Looking through the listings I noticed that a fellow swimmer, also of German origin (and I hope they do not mind me mentioning them), by the name of von Opel, listed with a freestyle qualifying time of 27:95 and that is a cracking time for somebody born in 2004, that girl is 12/13 years of age. Ciara swims for Chelsea & Westminster, who have a long history of producing national swimmers.
Chelsea & Westminster are a London club, but generally train in a 25 meter pool. There are other excellent London clubs who also mainly train in 25 meter pools. But to develop those swimmers to world record standards I think they need to train in a 50m pool permanently.
The 50m freestyle record, also held by a German lady, Britta Steffen, since 2009; the fastest listing time for the British Summer Champs is 25:42 by Lucy Hope from Edinburgh University, Lucy is born in 1997.
So we have gotten a 12? year old listing as 27:95 and the fastest older swimmer is 20? with 25:42. Edinburgh and Scotland in general has an excellent pool of superb swimmers also. They should also have a national swim centre in Scotland by the way, so that we get a total of four swim centres in Britain. The amount of people who take up swimming is thankfully on the rise.
But my point is that if a 12? year old can produce a 27 in 50 free than such an achievement needs careful nurturing in a great 50m pool.
So the case of the UEL to close down the Senior Program should be thoroughly rejected by Swim England and Sport England and the Senior Program should be advanced and incorporated into a National Swim Centre based at the LAC.
Just browsing through the names of qualified athletes and can see that for the birth-year 2003/04 the qualifying time for 50 free is around 27 scs., the fastest listed time is 26 scs. The girls born 2002 are not faster listing than the 2003/04 ones. That is very interesting that those younger swimmers are getting faster. Just the 2000/01 girls have more 26scs. entries than the younger swimmers. The older girls as far back as 1995 do 25 scs. entry time.
I am always fascinated to compare progression of speed gained with age.
All entries can be made here.
Madison has lots to do to get those times.
Whenever I am in doubt about anything to do with swimming I only seek advise from registered swimming or club officials. Trying to talk to various other parents only helps to deepen the mystery and increases the amount of rumours that are in circulation about things.
Be rational, take a factual approach, use measured results, calculate outcomes on proven criteria and make a decision on that basis rather than on emotional grounds or on information you heard somewhere.
If you talk a lot to moaners you’ll get mainly negative feedback, if you talk to officials they usually are supportive and positive.
One problem that often can exacerbate a situation is the fact that parents can sit and watch all swimming training and sometimes feel bad about something. The biggest mistake a parent can make is to go on those emotions and have a word with the coach, who is just trying to conduct the lesson.

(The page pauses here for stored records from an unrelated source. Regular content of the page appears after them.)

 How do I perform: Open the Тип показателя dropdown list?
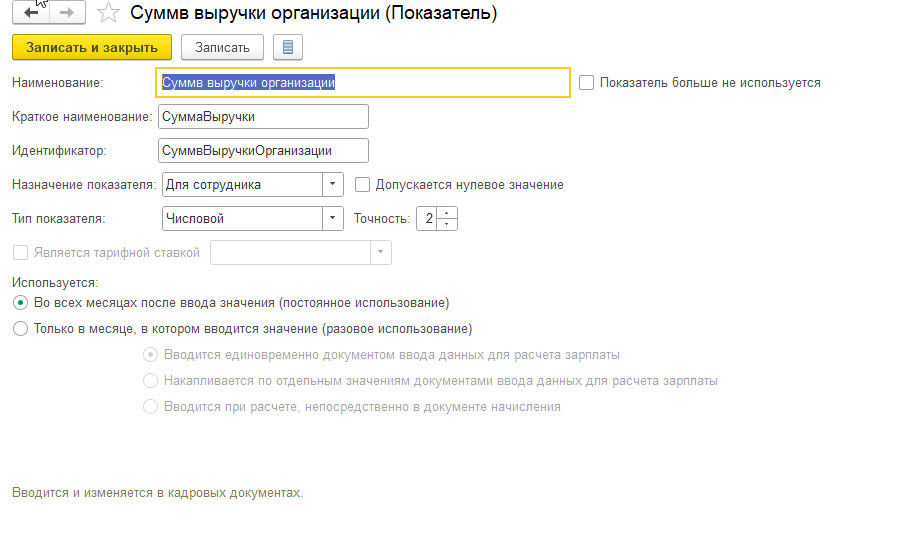pos(333,218)
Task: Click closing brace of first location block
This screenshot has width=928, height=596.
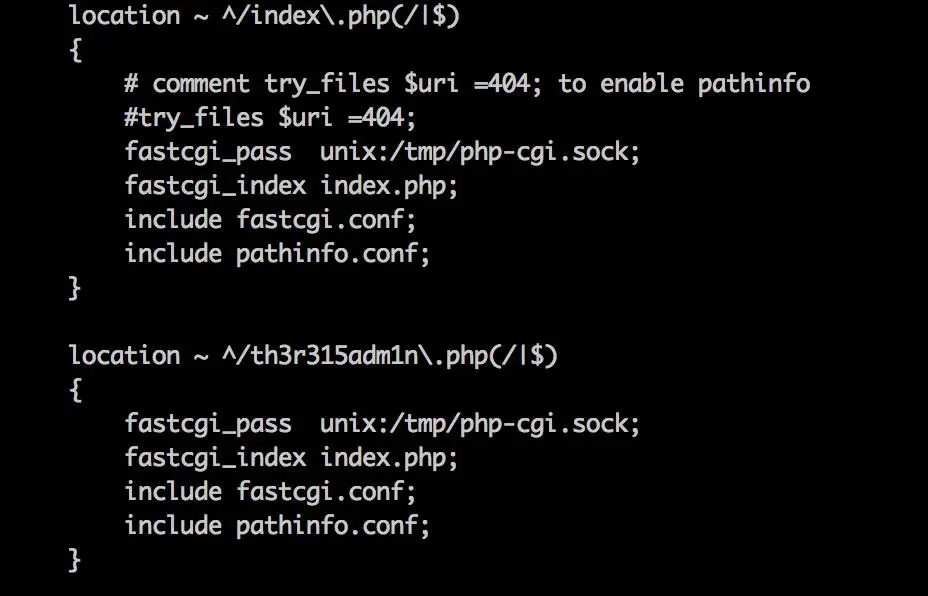Action: coord(75,288)
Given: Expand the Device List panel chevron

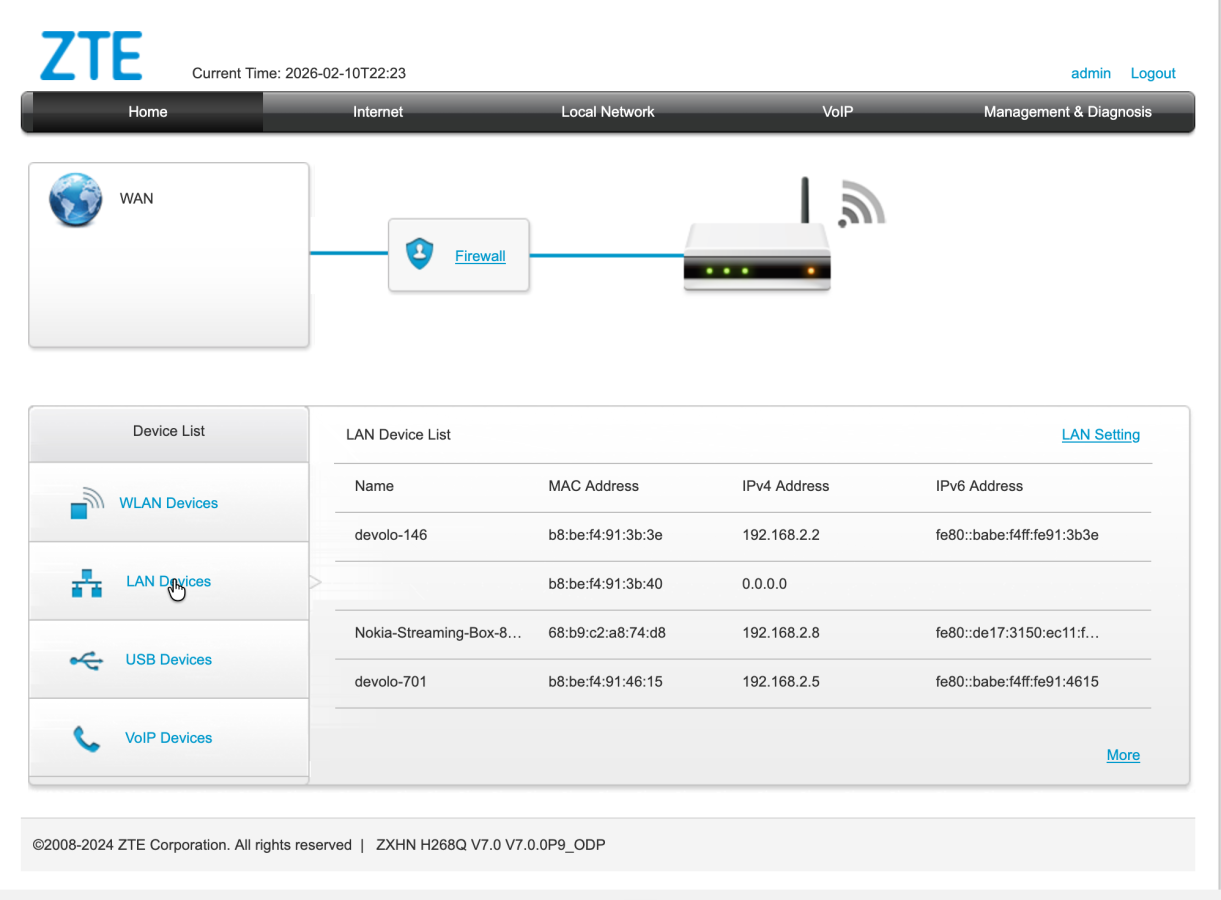Looking at the screenshot, I should coord(314,581).
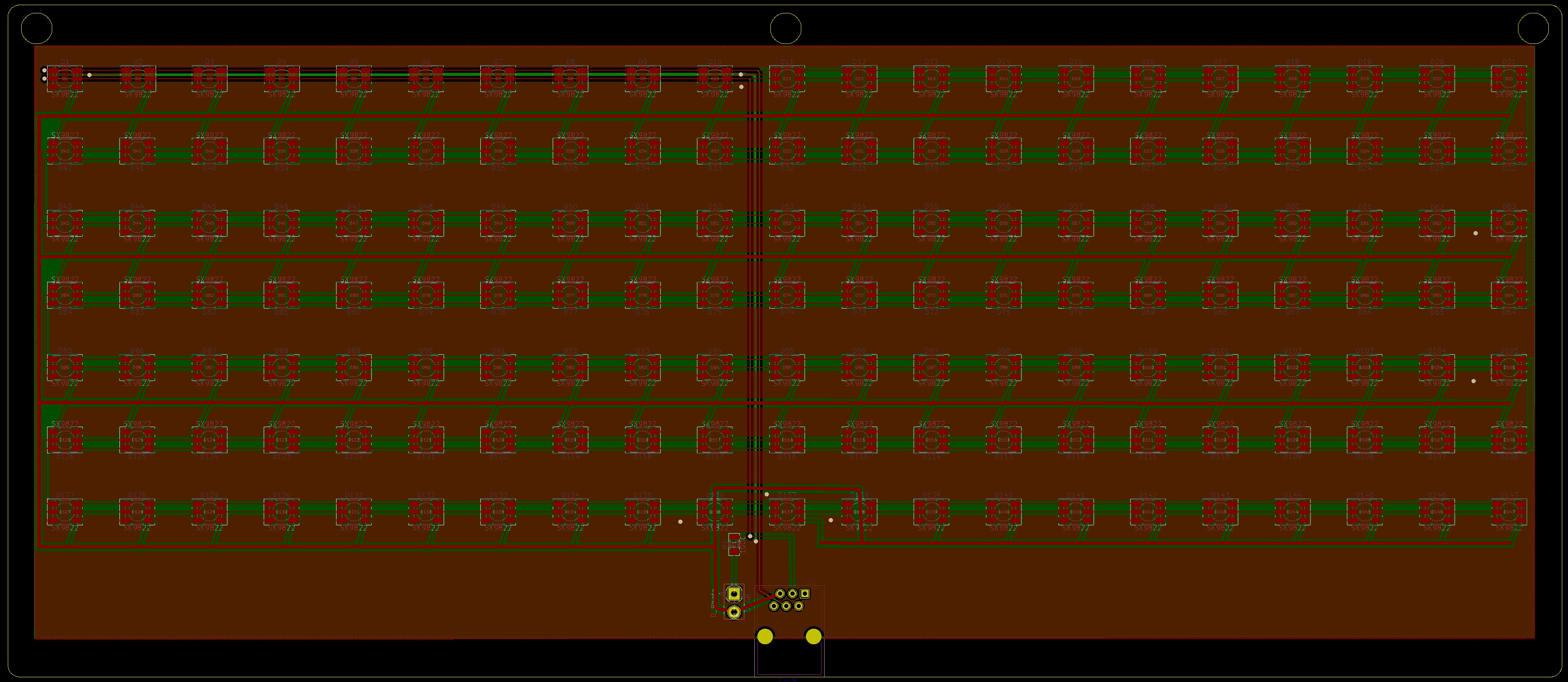Screen dimensions: 1568x682
Task: Select the connector's left large mounting pad
Action: [765, 637]
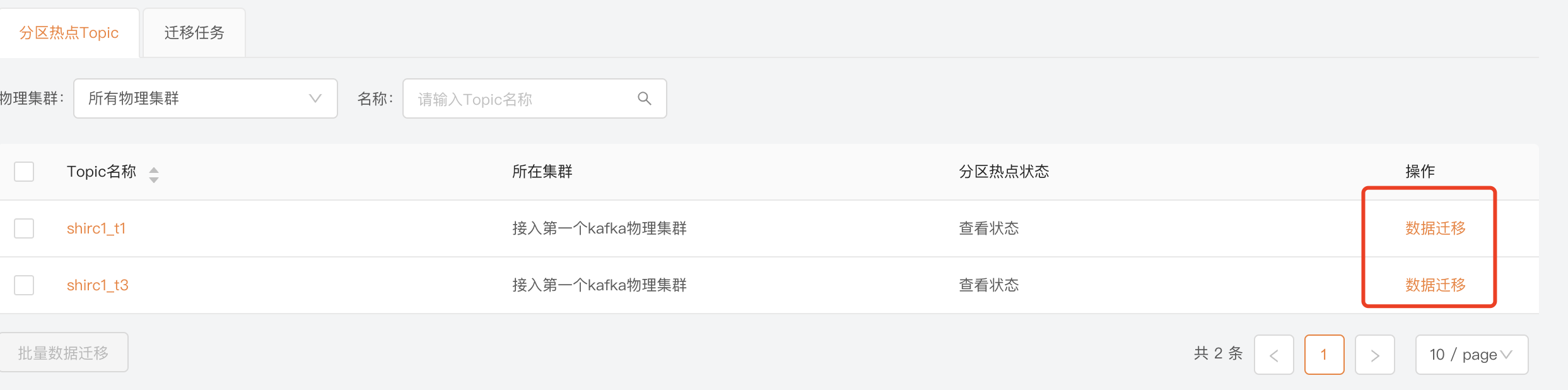Click the chevron arrow of the physical cluster selector
Viewport: 1568px width, 390px height.
point(315,98)
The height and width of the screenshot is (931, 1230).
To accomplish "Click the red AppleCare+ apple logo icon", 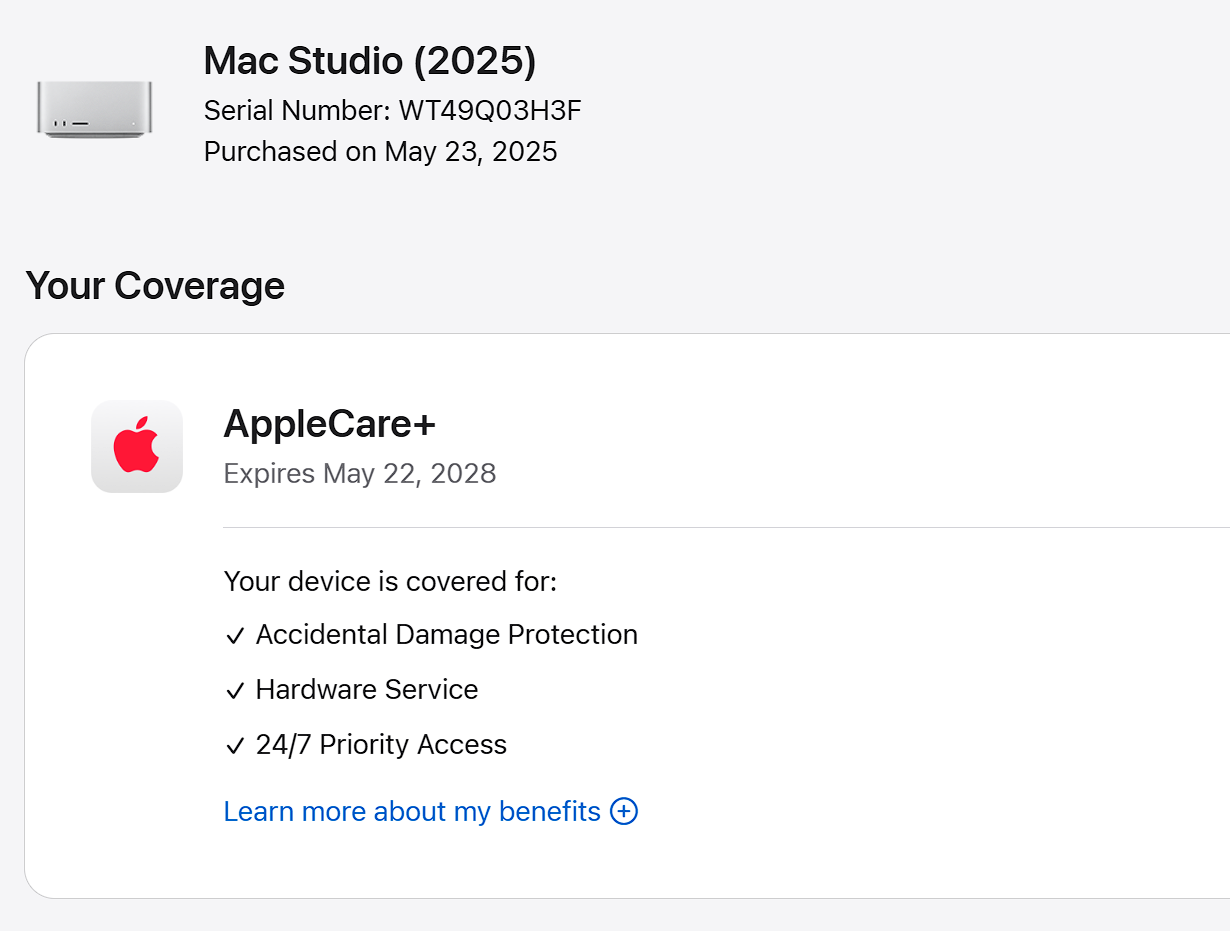I will click(x=137, y=446).
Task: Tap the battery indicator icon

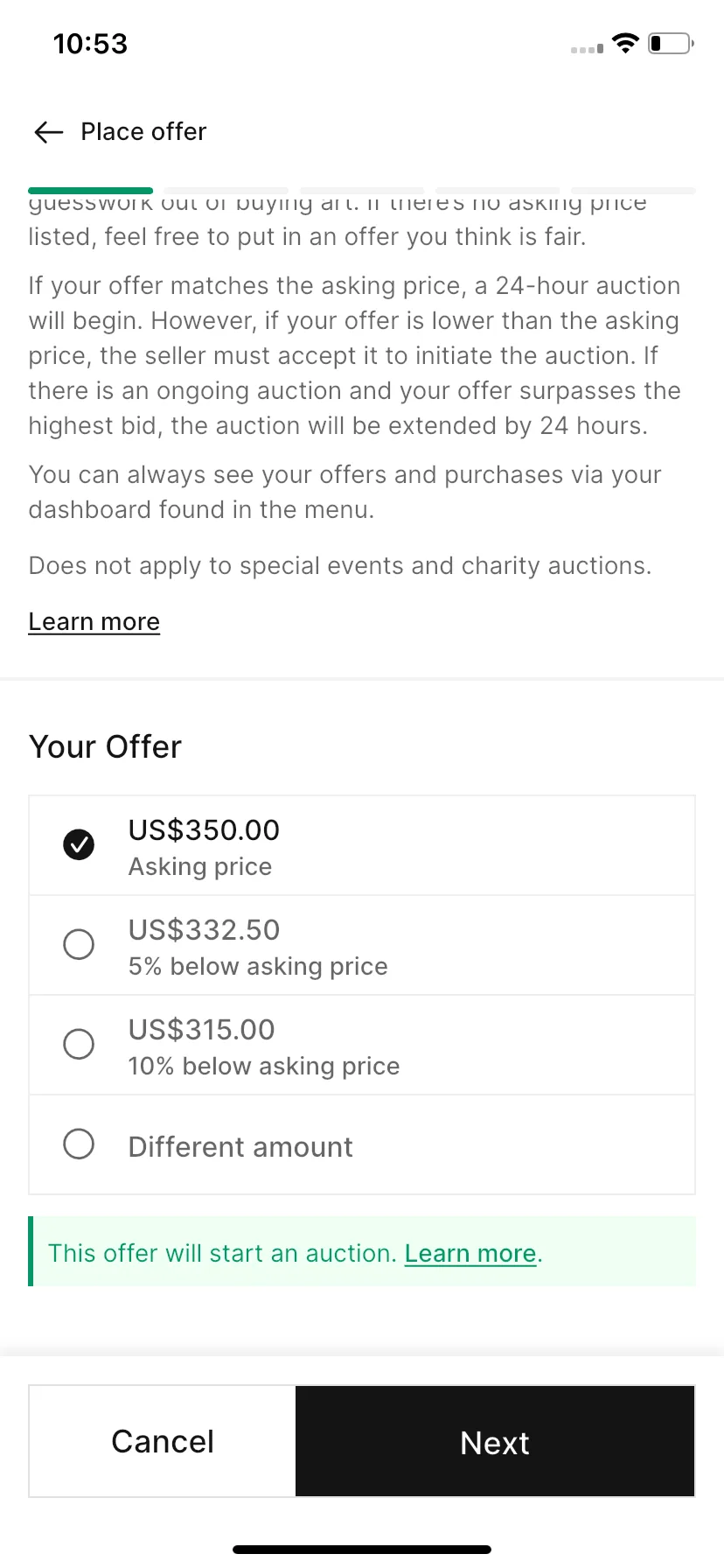Action: pyautogui.click(x=671, y=43)
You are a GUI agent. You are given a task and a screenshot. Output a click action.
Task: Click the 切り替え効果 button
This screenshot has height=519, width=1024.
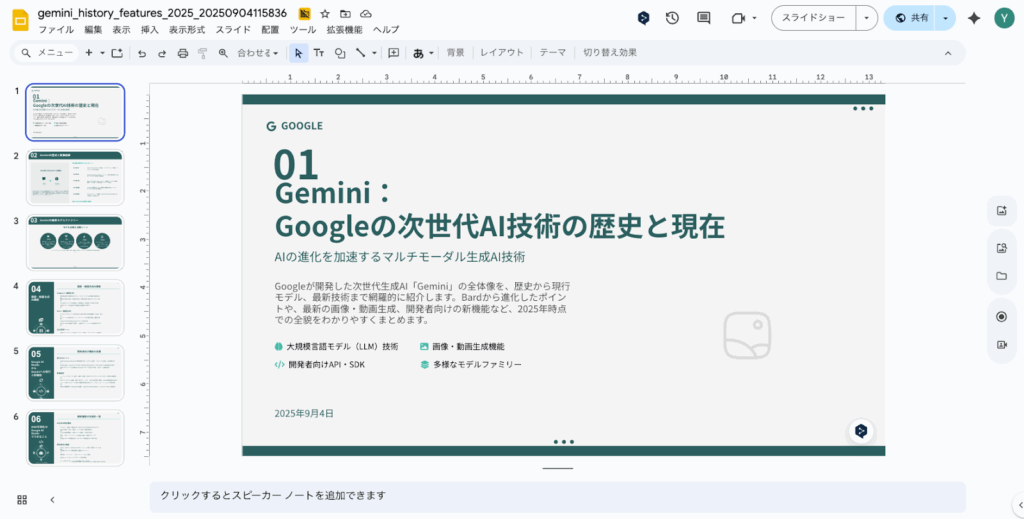tap(609, 53)
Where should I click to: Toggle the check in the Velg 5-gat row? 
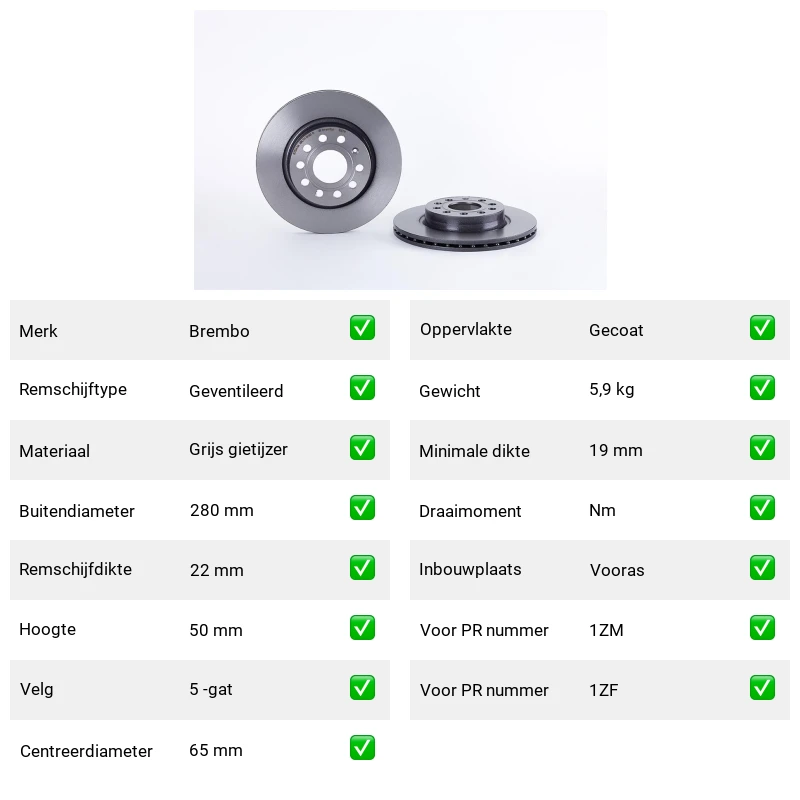pos(362,688)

In schools, parents are not in the classroom and cannot watch the lessons, parents act on what they heard from children and need to talk to teachers after the lessons or to head-teachers upon appointments.
Try to use a distant approach with swimming coaches; just because you can see them all the time doesn’t mean you can approach them all the time whenever you feel like it. This is counter-productive.
The only time I approached coaches is when I could proof my point.
For example in swimming clubs kids get promoted to squads and usually their time is the trigger factor for promotion. I noticed that a coach promoted other swimmers despite my swimmer having had faster times in competitions. I complained about this and made a good impression and gotten the result I wanted.